The RBDO formulation minimizes structural mass while satisfying probabilistic constraints on stresses, strain energy, and failure indices. Ongoing developments extend the approach to nonlinear phenomena, such as post-buckling and progressive damage, advancing the development of defect- and damage-tolerant composite structures.

[1] A. Pagani, A. R. Sánchez-Majano, D. Zamani, M. Petrolo, E. Carrera: Fundamental frequency layer-wise optimization of tow-steered composites considering gaps and overlaps. Aerotecnica Missili e Spazio (2025).

[2] A. Pagani, M. Petrolo, A. R. Sánchez-Majano. Stochastic characterization of multiscale material uncertainties on the fibre-matrix interface stress state of composite variable stiffness plates. International Journal of Engineering Science (2023).

[3] D. Zamani, A. Pagani, M. Petrolo, E. Carrera: Multi-fidelity models for failure onset analysis of composites under uncertainties. Proceedings of the ASME 2025 Aerospace Structures, Structural Dynamics, and Materials Conference, Houston (TX, USA), May 5–7, 2025

[4] E. Carrera, M. Cinefra, M. Petrolo, E. Zappino. Finite Element Analysis of Structures through Unified Formulation. Wiley & Sons, Hoboken, New Jersey, USA. 2014.
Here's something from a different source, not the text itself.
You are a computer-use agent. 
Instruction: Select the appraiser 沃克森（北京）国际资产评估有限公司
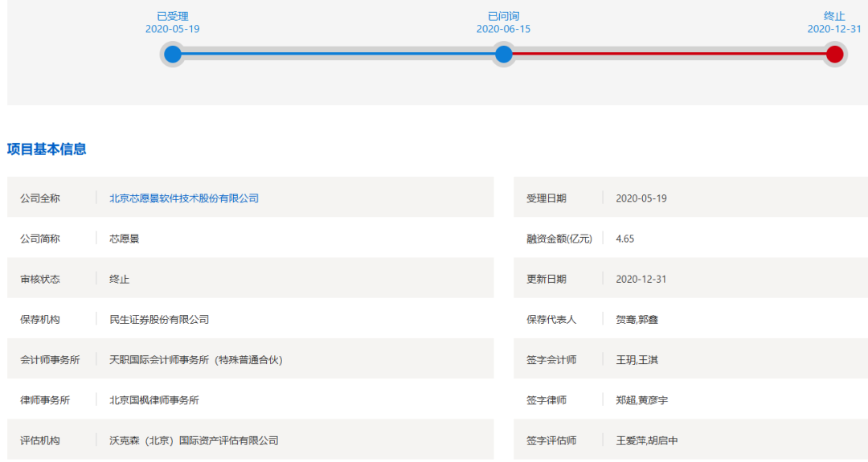(x=194, y=440)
Presenting Author: Dario Zamani Politecnico di Torino

Presenting Author Biography: Dario Zamani is a PhD student in Aerospace Engineering at Politecnico di Torino (MUL2 Lab). He works on multi-fidelity surrogate modeling with Gaussian Process regression, uncertainty quantification, reliability-based design optimization, and manufacturing-aware design of tow-steered composites with AFP defects.